Loano, nuovo regolamento mensa. La minoranza: "Chi non paga non mangia?"

LoaNoi e PD/Da sempre per Loano: "Ingiusto sospendere il servizio al bambino se i genitori sono morosi"; il vicesindaco Lettieri: "Non si è mai verificato un caso simile. E le tariffe sono a norma ISEE"

Loano, nuovo regolamento mensa. La minoranza: "Chi non paga non mangia?"

Cornice inconsueta, ieri sera, per il consiglio comunale di Loano: la pur bellissima sala consiliare dell’ultimo piano del municipio è attualmente soggetta a lavori di adeguamento antincendio, per cui la seduta si è spostata nella forse ancor più suggestiva Sala del Mosaico al secondo piano.

Un plauso va ai tecnici comunali che in breve tempo sono riusciti non solo ad allestire il tavolo ma a risolvere in maniera soddisfacente i problemi audio derivanti dall’acustica diversa.

Sicuramente il punto all’ordine del giorno che ha visto il dibattito accendersi di più è stato quello sul servizio mensa, il cui regolamento è stato da poco aggiornato e presentato in consiglio dal vicesindaco Luca Lettieri.

Commenta Patrizia Mel, della lista civica LoaNoi: “Sicuramente, con le tante problematiche segnalate dalle famiglie negli ultimi anni, il regolamento della mensa aveva bisogno di un aggiornamento.
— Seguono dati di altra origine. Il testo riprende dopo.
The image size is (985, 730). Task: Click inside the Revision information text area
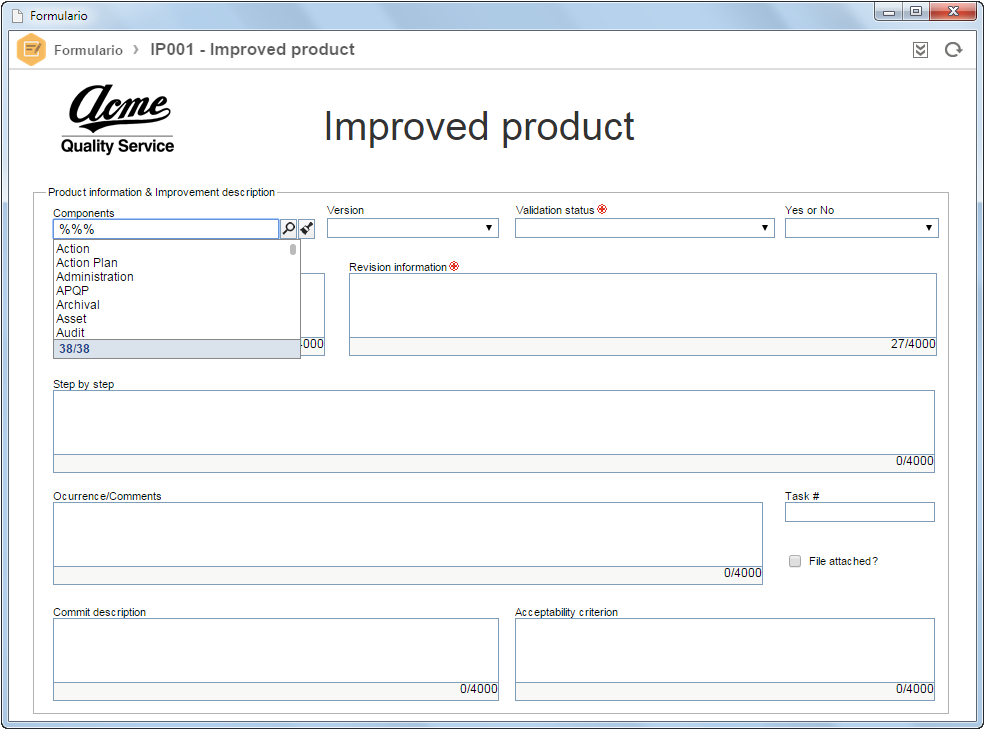coord(643,306)
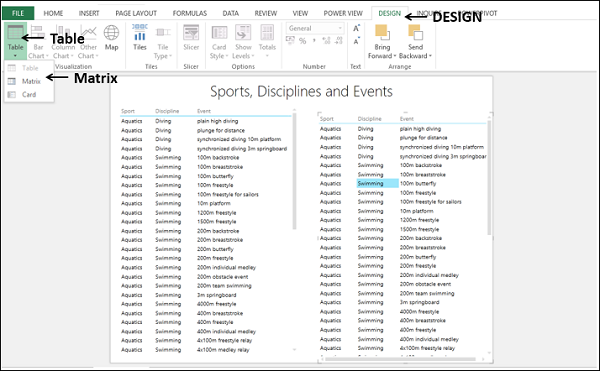Click the Sport column header in left table
Viewport: 600px width, 371px height.
128,111
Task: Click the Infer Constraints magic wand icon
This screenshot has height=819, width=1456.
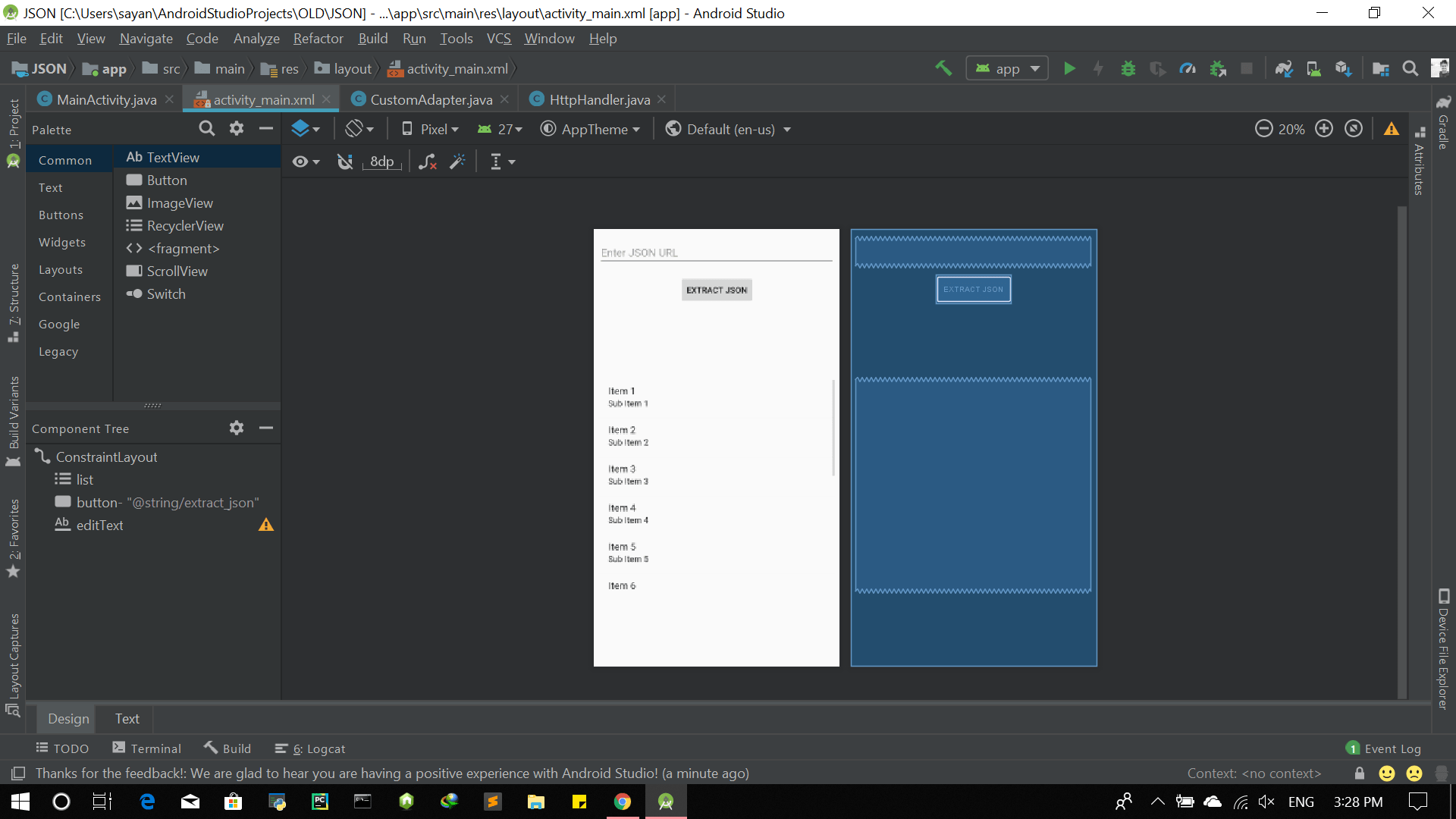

Ma ci sono alcuni punti sui quali vorrei dei chiarimenti, in modo particolare quello che ipotizza una eventuale sospensione del servizio in caso di mancato pagamento della retta. Quindi se i genitori non pagano il bambino non mangia?

Ritengo che i minori siano incolpevoli di eventuali morosità del genitore e che, pertanto, il bambino abbia diritto all’alimentazione così come ha diritto allo studio. Mi auguro naturalmente di avere capito male, ma se davvero così fosse, chiedo che si faccia un passo indietro e che non si arrivi a questo punto”.

Fa eco a Patrizia Mel anche Gianni Siccardi (capogruppo PD/Da sempre per Loano): “Questo articolo 7 mi ha colpito parecchio: davvero un alunno moroso può essere sospeso dal servizio? Non è possibile prima di arrivare a queste conseguenze interpellare i servizi sociali e analizzare le problematiche economiche caso per caso? Se la sospensione del servizio mensa dipendesse da me, non lo farei mai”.

Il vicesindaco Luca Lettieri rassicura: “Stiamo affrontando un argomento molto delicato. La sospensione del pasto può arrivare solo al termine di una lunga procedura di accertamento nella quale viene prima offerta alla famiglia la possibilità di saldare il proprio debito, se necessario anche ricorrendo a una rateazione degli importi fino a 48 rate. Ricordiamoci, inoltre, che gli scaglioni di tariffa sono regolati in base alle normative ISEE, pertanto chi ha un reddito inferiore ai 4132 euro annui paga soltanto 50 centesimi a pasto, una cifra veramente esigua, anche a fronte del fatto che nelle nostre scuole i rientri pomeridiani non sono così frequenti. E comunque fino a oggi un caso di sospensione del servizio non si è mai verificato e su tutto vegliano sempre i servizi sociali, in grado di esentare le famiglie più in difficoltà anche di quei 50 centesimi di spesa a pasto”.

Sul tema chiosa nuovamente il consigliere Gianni Siccardi: “Ricordiamoci che per chi vive in condizioni di particolare indigenza, anche 50 centesimi possono essere una cifra impegnativa da affrontare”.